謝漆感知到了屬于蛇的冰冷觸感,少年時在霜刃閣中沒少次和五毒同行,皺着眉一記手刀反手捏住了蛇頸便想捏碎,卻到底晚了,手背上赫然有兩個細細的蛇牙印。
一瞬間天旋地轉,劇痛席卷全身,視線一半漆黑,一半腥紅。
*
藏書樓外的北境軍守衛沉默着把守,為首幾個是高骊從前的親信,站了半晌後,其中一個忍不住小聲和周圍同伴悄悄話:“你們覺不覺得,嫂子最開始讓我們噤聲的那個眼神很熟悉?”
同伴眉頭跳了跳:“我還以為只我這麽覺得。”
那守衛點頭:“五官不像,眼神和氣質卻突然很像戴老将軍,真奇妙。”
同伴大開腦洞:“哦豁,陛下那麽快就愛得不要不要的,會不會就是因為這個原因啊?”
守衛茫然:“聽起來好像怪怪的。”
沒說上幾句話,藏書樓裏就傳來騷動。
*
午時終于到了,北門前的刑場萬人空巷,大道小巷都雲集了人,附近高樓全占滿了人,全部都在等待何家的斬首。
距離刑場不遠的東區邊緣是高骊和一衆北境人,西區邊緣則是一衆世家。
高瑱和韓志禺伴着臉色慘白的姜雲漸,包了一座酒樓上的高層。姜雲漸此前甚至在策劃當場劫法場,被韓志禺得知之後拼命攔下,廢了大功夫勸告安撫,讓他先保留青山在,日後才好為何卓安報仇,才勉強算是拉住了他。
高瑱時而春風化雨時而慷慨陳詞地激勵和安慰這看上去丢魂落魄、猶如喪家之犬的姜雲漸,心裏嗤笑他為了一個階下囚,為了一個女人崩潰成這副德性。
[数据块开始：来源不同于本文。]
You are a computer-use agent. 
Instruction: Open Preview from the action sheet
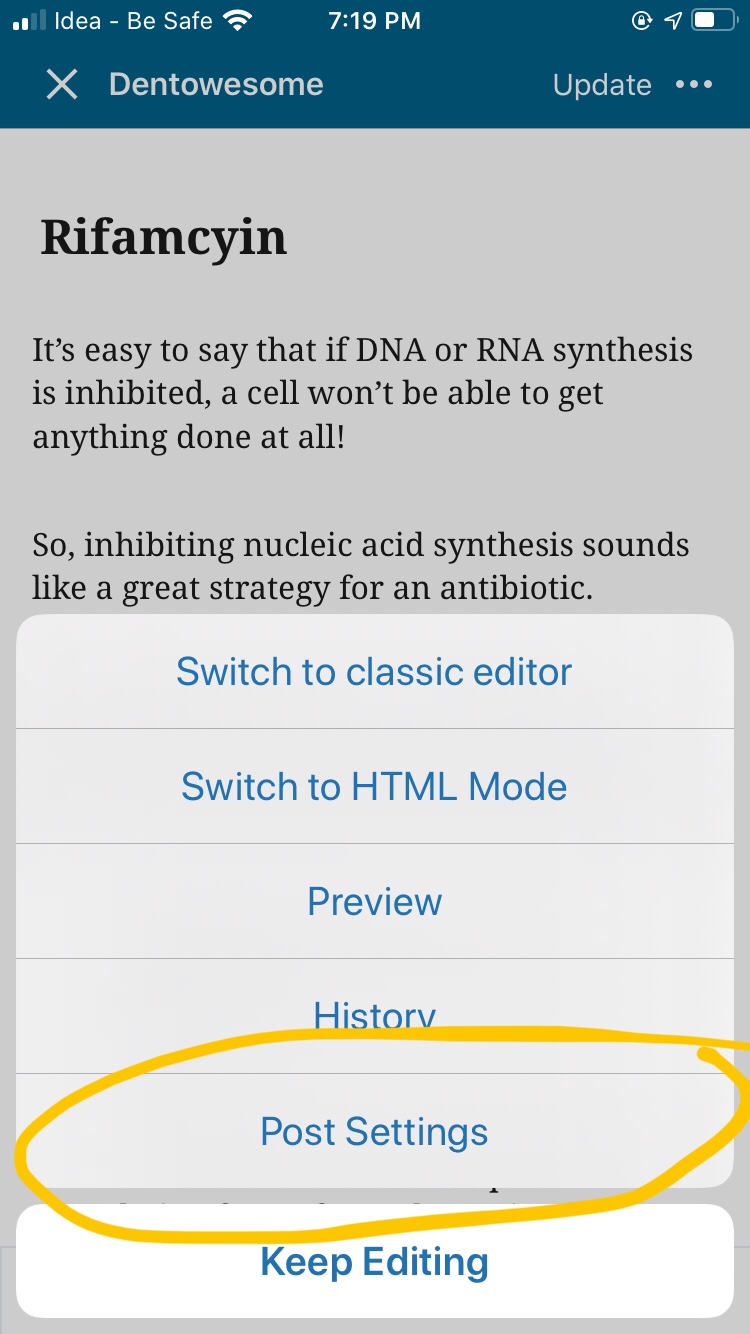(x=374, y=901)
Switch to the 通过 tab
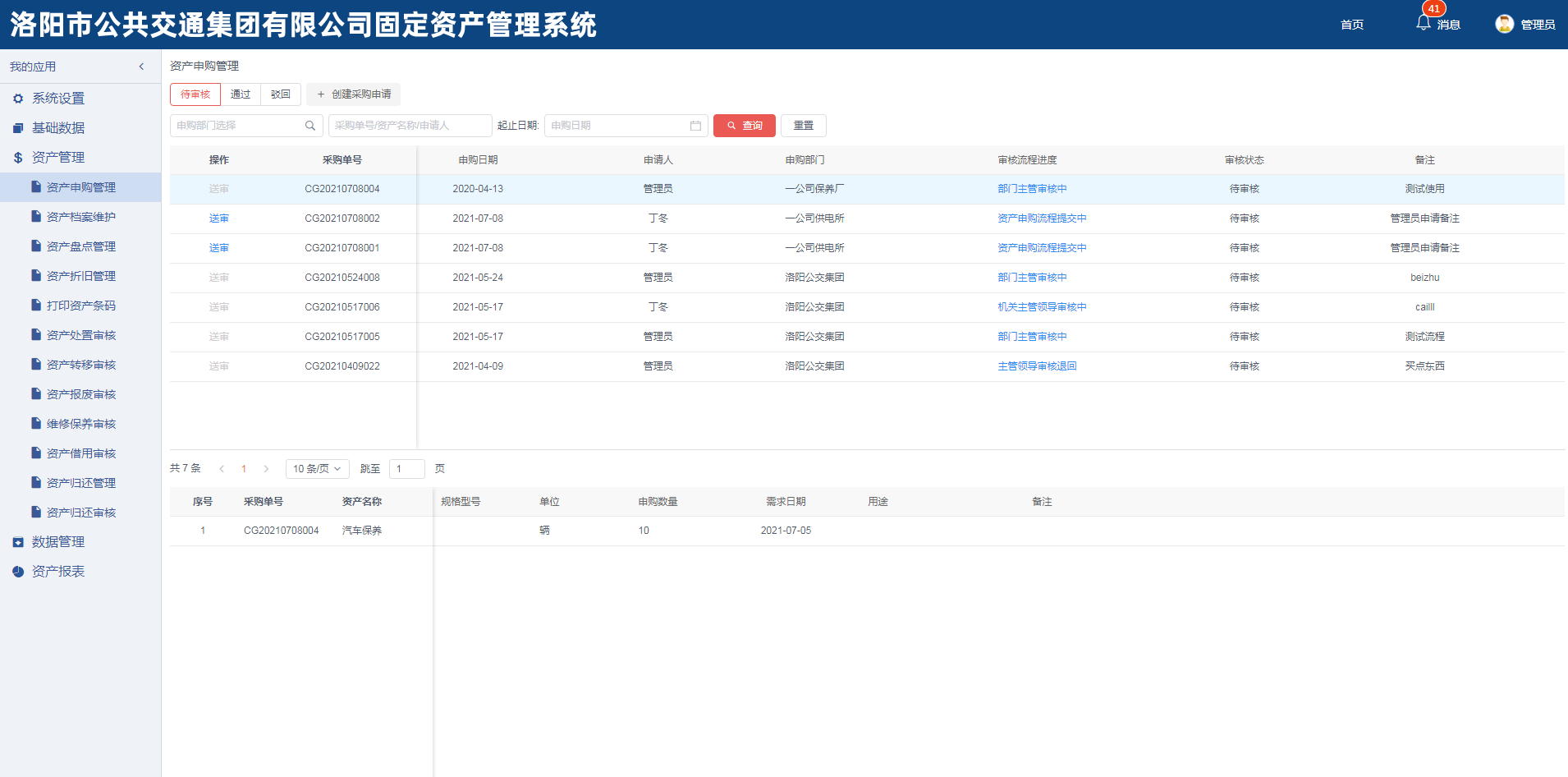The width and height of the screenshot is (1568, 777). tap(241, 94)
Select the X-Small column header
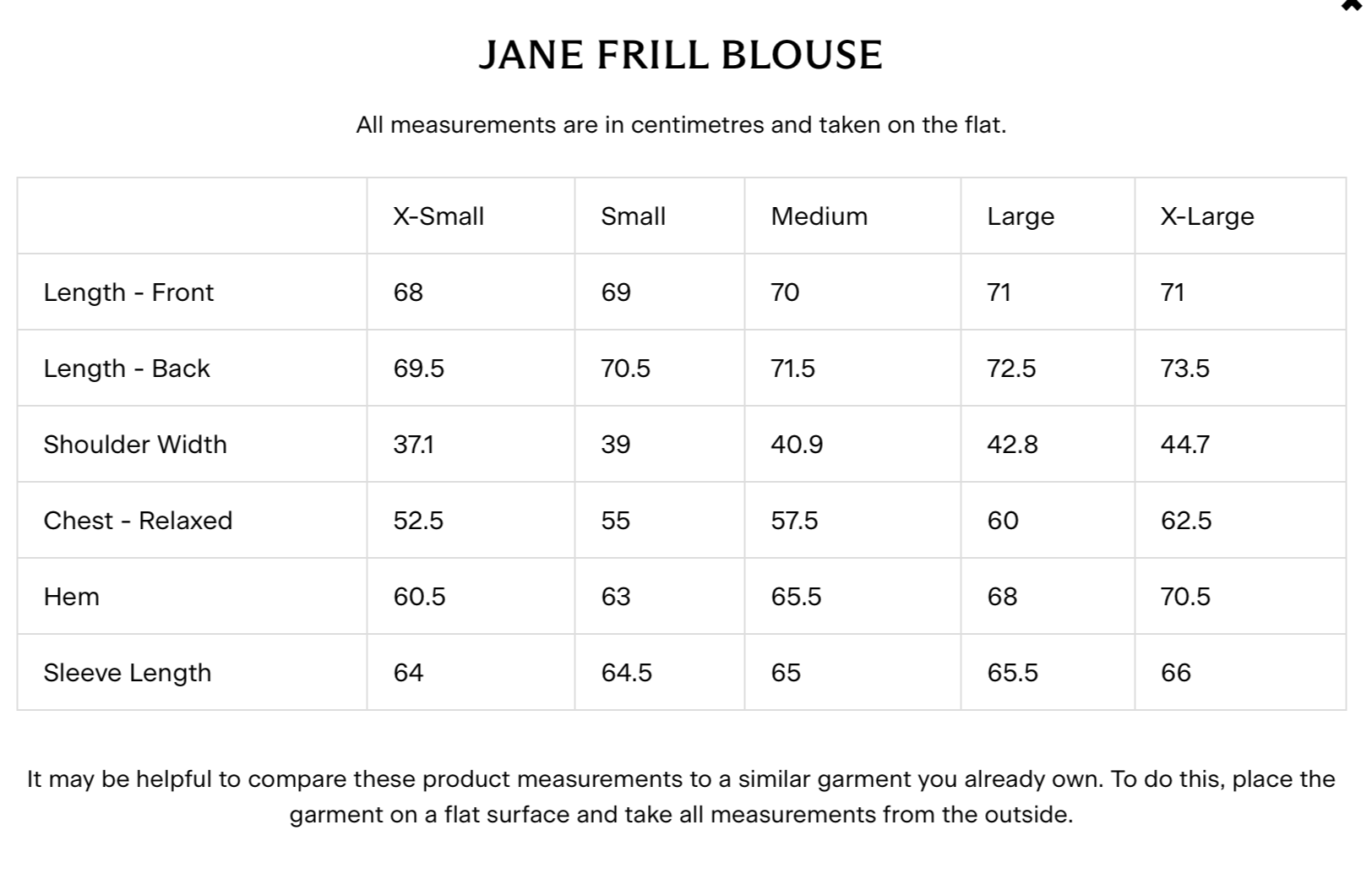 [x=438, y=216]
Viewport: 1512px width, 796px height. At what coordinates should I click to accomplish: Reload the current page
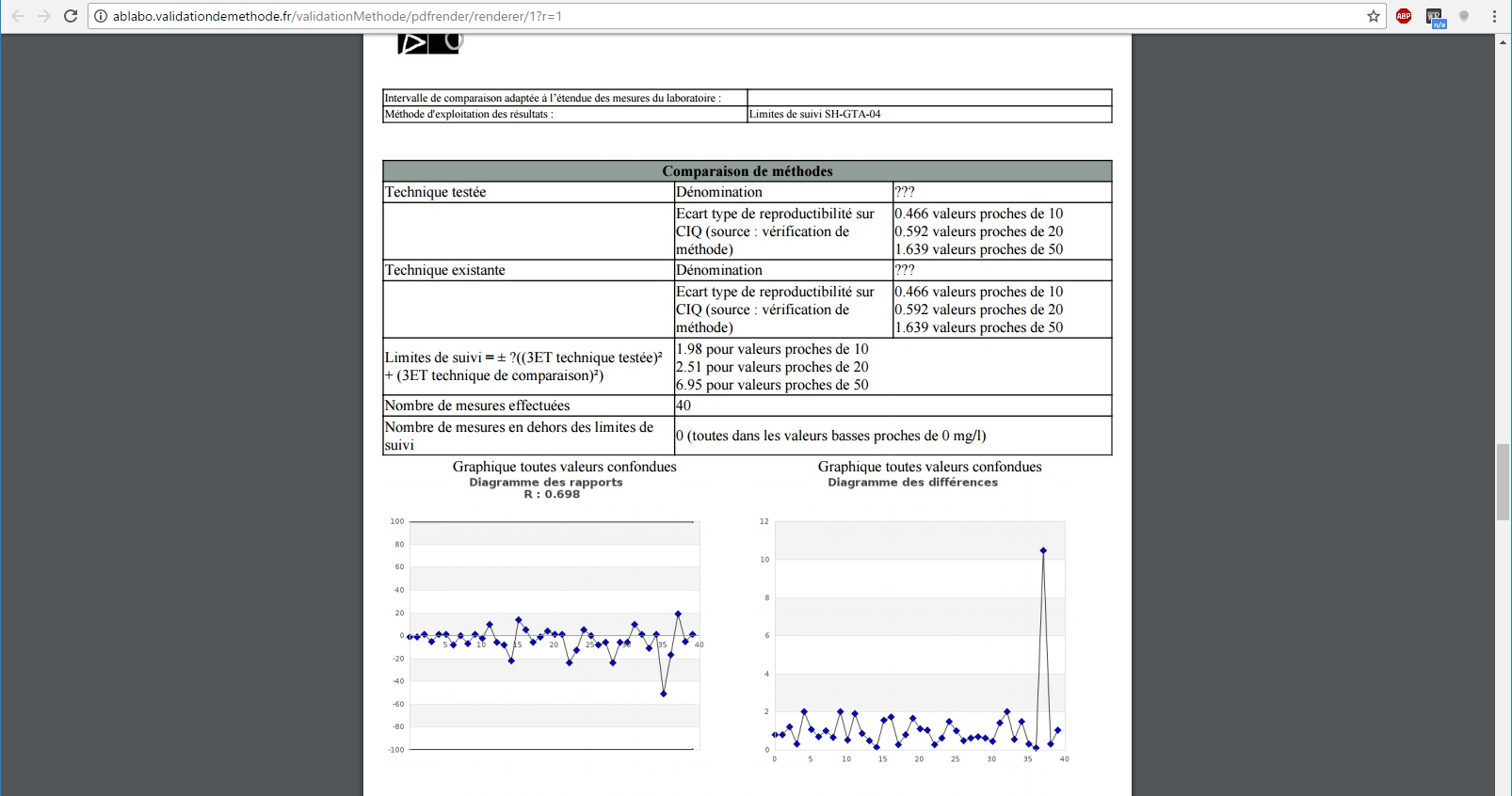click(x=71, y=16)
不遠處另一家酒樓坐着吳攸和郭家父子,許開仁也在,一桌人臨在窗臺看刑場上的狀況。
吳攸舉杯飲酒看北境人,恍然意識到從最初以來一直輕視的北境勢力其實人數衆多,下至可供收稅的北境移民,中至可供戰力的北境軍隊,上至內閣幹事的唐維、天澤宮中避而不出卻存在感依舊十足的皇帝高骊。
看起來竟然不容小觑。
許開仁在專注地看刑場。
當初宋家被處以極刑的時候,他在東區和各位平民朋友擠在一起,擠得滿頭大汗地目睹宋家人的結局,雖然感到解恨,充斥胸腔中的卻依然是悲憤占了上風。韓宋雲狄門之夜死了多少人,其中不乏他的親朋好友,那些到底是回不來了。
現在,踐踏了多少年國中百姓的何家也得到了懲罰,許開仁的心情與上次相似,悲憤與快意各占心房。
至于自己此時翻天覆地的處境,幾個月前還是白丁,現在與宰相尚書光明正大地共坐一桌,他并沒有感覺到不同。
人上人的琉璃金樽杯,人下人的缺口粗瓷碗,對于許開仁而言,區別都不大。
杯碗中是良水就好。
緊接着是一家酒樓的隐蔽小隔間裏,三個易容過的人坐二站一。
謝青川倒熱茶給謝紅淚,謝紅淚擺手不接,轉頭看向站在紗窗前的清瘦人影。
去年十二夜,這個毫無氣息的女人被一個神秘人交到了她手上,謝紅淚聽到女人的名字是梅之牧,猶豫了一個無眠夜才接下了這個燙手山芋。
如今梅之牧身體調養得尚可,只是或許因為假死的閉息藥毒性較強,又或許因為別的,梅之牧本來半白的青絲如今全白了。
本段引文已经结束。